Author Amitav Ghosh writes in the book– “In my dream,” said Maansi, “I was a young girl, growing up in a valley that was home to a cluster of warring villages, high in the Himalayas. Overlooking our Valley was an immense, snowy mountain, whose peak was almost always wreathed in clouds. The mountain was called Mahaparbat, Great Mountain, and despite our differences, all of us who lived in the Valley revered that mountain: our ancestors had told us that of all the world’s mountains, ours was the most alive; that it would protect us and look after us – but only on condition that we told stories about it, and sang about it, and danced for it – and always from a distance. For one of the binding laws of the Valley, respected by all our warring villages, was that we were never, on any account, to set foot on the slopes of the Great Mountain.”

It tells the tale of a Mahaparbat in Nepal, deeply revered and feared in Nepal through the times, but which falls victim to man’s greed and ill-placed sense of power, is ravaged by expeditions, only to turn around and decimate all reiterating, in that final blow, that man was and remains insignificant. Written in Amitav Ghosh’s inimitable style, ‘The Living Mountain’ is underlining at once the enchantment of nature, and the urgent need to establish a lost balance between the natural world and the human one.

This book is a tale about the indigenous valley dwellers who live and prosper in its shelter; the assault on the mountain for commercial benefit by the ‘Anthropoi’, humans whose sole aim is to reap the benefits of nature; and the disaster that unfolds as a result. It is a relationship that has turned problematic today, because of man’s inadequate understanding of nature, and because of the relentless human endeavours to harness, utilize and exploit natural resources. Ghosh examines our inability at the level of literature, history, and politics to grasp the scale and violence of climate change.

In The Living Mountain, Amitav Ghosh captures the complex dynamics between humans and the natural world within the short span of a few thousand words. It is a relationship that has turned problematic today, because of man’s inadequate understanding of nature, and because of the relentless human endeavor to harness, utilize and exploit natural resources. The extreme nature of today’s climate events, Ghosh asserts, makes them peculiarly resistant to contemporary modes of thinking and imagining.

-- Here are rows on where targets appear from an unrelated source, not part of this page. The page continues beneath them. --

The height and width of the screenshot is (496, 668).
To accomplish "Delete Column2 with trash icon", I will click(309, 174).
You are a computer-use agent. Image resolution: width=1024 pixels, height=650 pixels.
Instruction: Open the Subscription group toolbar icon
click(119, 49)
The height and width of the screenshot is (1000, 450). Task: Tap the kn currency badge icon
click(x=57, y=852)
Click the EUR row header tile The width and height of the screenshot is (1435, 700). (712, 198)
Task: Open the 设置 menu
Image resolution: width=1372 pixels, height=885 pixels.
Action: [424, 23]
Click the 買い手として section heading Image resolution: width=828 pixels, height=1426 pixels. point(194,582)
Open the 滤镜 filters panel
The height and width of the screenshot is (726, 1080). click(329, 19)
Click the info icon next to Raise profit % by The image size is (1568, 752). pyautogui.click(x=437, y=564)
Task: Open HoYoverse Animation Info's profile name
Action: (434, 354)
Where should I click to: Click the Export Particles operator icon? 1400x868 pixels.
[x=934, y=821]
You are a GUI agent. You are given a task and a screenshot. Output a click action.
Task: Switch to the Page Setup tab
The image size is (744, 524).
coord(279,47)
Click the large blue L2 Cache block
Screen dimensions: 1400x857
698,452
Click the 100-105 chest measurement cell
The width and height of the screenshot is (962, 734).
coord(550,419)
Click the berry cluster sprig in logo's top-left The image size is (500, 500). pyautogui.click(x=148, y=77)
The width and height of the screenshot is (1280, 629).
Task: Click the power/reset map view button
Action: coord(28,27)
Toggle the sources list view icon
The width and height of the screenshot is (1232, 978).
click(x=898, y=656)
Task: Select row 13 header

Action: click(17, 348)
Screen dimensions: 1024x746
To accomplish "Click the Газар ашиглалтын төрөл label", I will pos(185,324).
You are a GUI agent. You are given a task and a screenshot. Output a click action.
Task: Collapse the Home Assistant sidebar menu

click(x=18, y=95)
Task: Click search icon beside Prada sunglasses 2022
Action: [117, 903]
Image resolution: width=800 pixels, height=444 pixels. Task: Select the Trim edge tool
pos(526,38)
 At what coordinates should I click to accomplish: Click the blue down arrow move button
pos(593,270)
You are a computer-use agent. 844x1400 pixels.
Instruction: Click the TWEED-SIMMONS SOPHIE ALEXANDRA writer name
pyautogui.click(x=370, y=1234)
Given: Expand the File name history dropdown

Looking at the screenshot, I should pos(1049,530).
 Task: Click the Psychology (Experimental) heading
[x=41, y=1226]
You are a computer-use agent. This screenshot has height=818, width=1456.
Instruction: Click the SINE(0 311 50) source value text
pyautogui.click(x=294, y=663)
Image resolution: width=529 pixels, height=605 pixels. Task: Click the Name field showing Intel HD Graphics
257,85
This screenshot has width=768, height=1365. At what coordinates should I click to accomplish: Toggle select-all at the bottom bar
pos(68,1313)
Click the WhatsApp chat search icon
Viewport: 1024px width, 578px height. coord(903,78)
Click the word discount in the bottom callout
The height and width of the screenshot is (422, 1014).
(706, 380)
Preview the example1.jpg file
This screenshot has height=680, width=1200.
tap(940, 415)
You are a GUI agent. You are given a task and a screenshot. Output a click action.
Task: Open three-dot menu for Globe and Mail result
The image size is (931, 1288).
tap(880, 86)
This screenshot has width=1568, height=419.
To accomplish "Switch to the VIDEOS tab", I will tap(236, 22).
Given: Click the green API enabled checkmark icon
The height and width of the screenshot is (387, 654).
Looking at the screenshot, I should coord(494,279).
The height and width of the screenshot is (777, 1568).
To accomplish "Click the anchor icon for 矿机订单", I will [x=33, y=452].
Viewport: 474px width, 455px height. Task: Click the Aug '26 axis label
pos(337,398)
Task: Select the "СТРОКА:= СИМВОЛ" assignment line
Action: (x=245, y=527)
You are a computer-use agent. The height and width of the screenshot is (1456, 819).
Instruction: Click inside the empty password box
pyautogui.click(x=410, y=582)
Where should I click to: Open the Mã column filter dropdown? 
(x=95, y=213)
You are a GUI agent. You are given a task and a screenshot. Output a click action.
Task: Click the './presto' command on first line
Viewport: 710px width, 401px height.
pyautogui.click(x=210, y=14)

This is a fable that is especially relevant in a time when everyone is battling a pandemic and facing a climate catastrophe: both of which have their roots in one’s insufficient understanding of their relationship with nature, and the sustained appropriation and abuse of natural resources. Ghosh is using every possible narrative to convince us to retrace our steps, reforge our relationship with the soil and go back to the harmonious living of olden times. He is alarmed, and rightly so. The Living Mountain will resonate strongly with readers of all ages.

For the unacquainted, Amitav Ghosh won the 54th Jnanpith award in 2018, India’s highest literary honor. Ghosh’s ambitious novels use complex narrative strategies to probe the nature of national and personal identity, particularly of the people of India and Southeast Asia. He has also written non-fiction works discussing topics such as colonialism and climate change. Ghosh was born in Calcutta in 1956, and grew up in India, Bangladesh, and Sri Lanka; he studied in Delhi, Oxford and Alexandria. He is the author of several acclaimed works of fiction and non-fiction including ‘The Shadow Lines’, ‘The Glass Palace’, ‘The Hungry Tide’, the ‘Ibis Trilogy’, ‘Gun Island’, ‘The Great Derangement’, ‘The Nutmeg’s Curse’ and ‘Jungle Nama’.